ABOUT THIS EXERCISE ▸
Your answer must match, word for word, the lines from the one holding "Image resolution: width=905" through the final line below, with pictures excluded.

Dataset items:
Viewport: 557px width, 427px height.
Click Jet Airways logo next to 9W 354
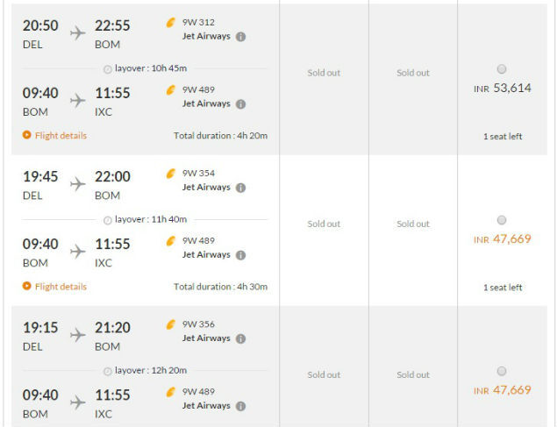pyautogui.click(x=171, y=173)
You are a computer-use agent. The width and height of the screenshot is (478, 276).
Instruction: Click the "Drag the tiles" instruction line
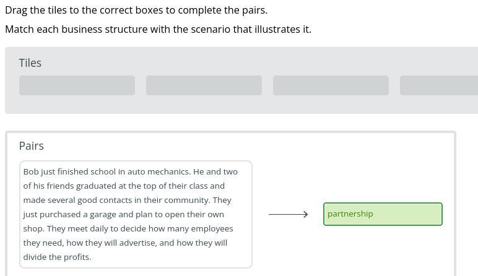click(136, 11)
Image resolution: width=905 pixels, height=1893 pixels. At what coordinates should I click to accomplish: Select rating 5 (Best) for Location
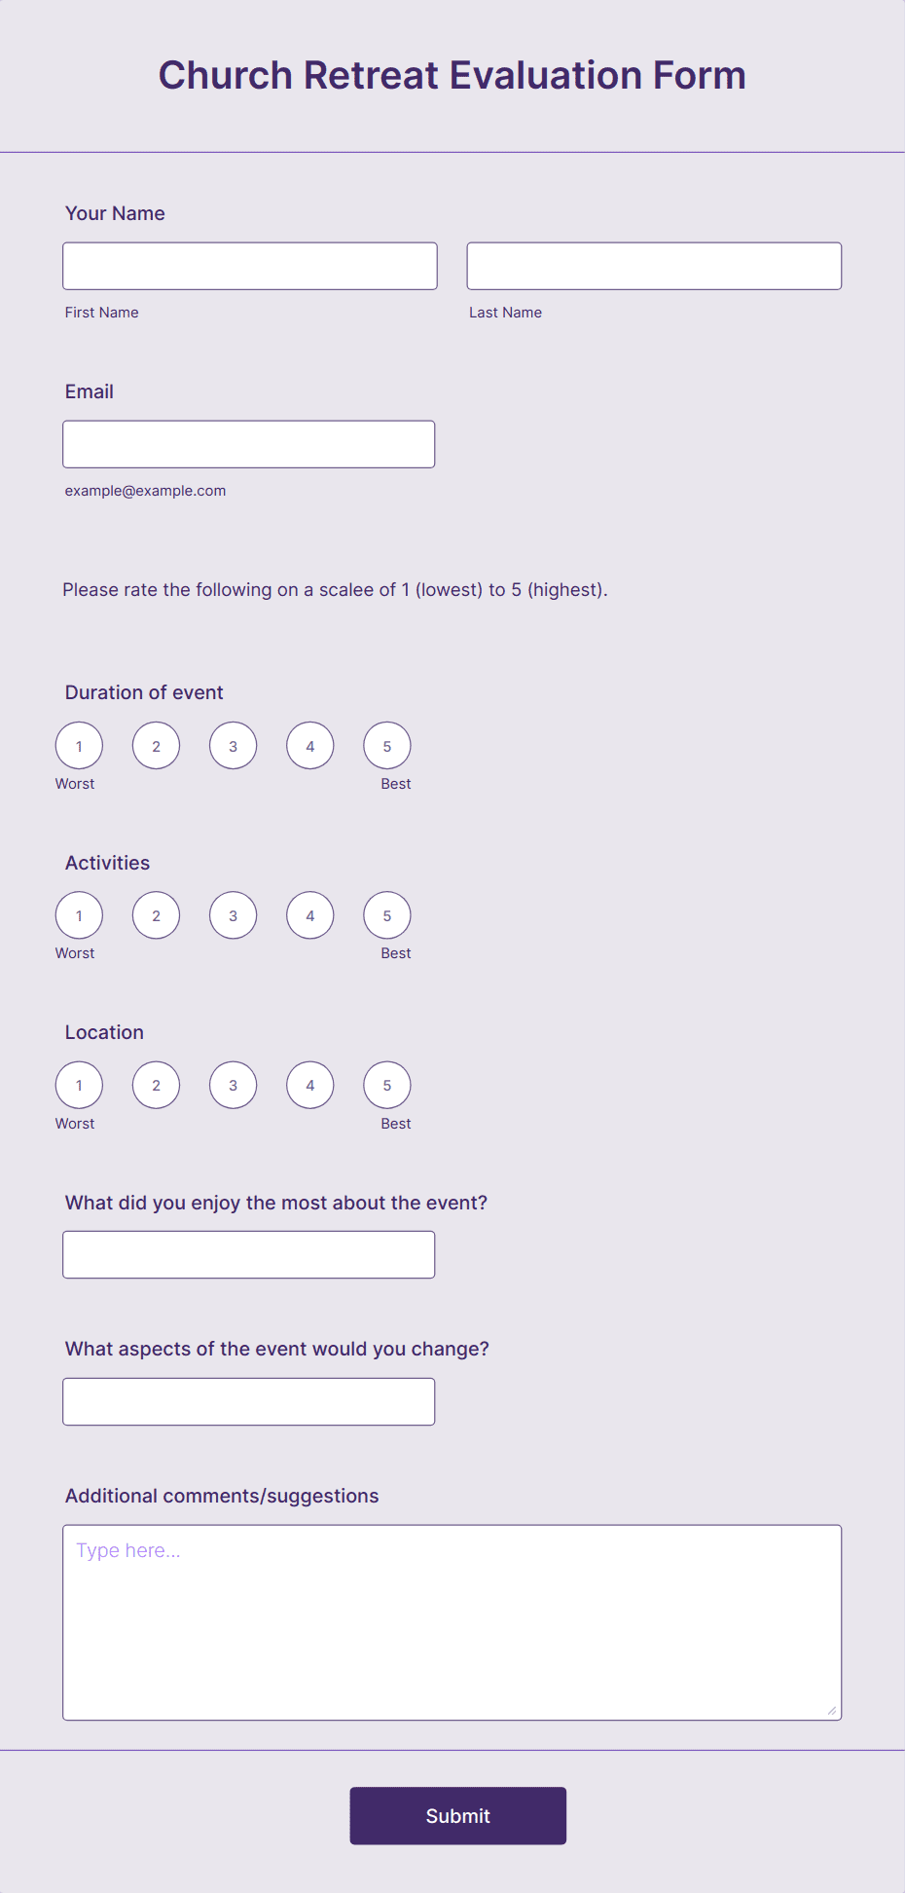pyautogui.click(x=386, y=1084)
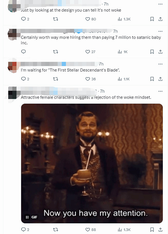Image resolution: width=168 pixels, height=234 pixels.
Task: Like the tweet with 36 likes
Action: click(x=90, y=79)
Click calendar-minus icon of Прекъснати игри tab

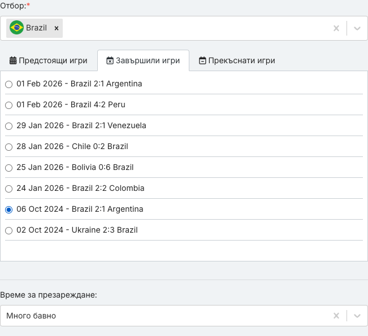pos(202,60)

RESPONSE AREA ▸
Image resolution: width=905 pixels, height=1893 pixels. At what coordinates should I click to accomplish: Select rating 5 (Best) for Location
pyautogui.click(x=386, y=1084)
Image resolution: width=168 pixels, height=234 pixels.
Task: Like the tweet with 36 likes
Action: click(x=90, y=79)
Click calendar-minus icon of Прекъснати игри tab

pos(202,60)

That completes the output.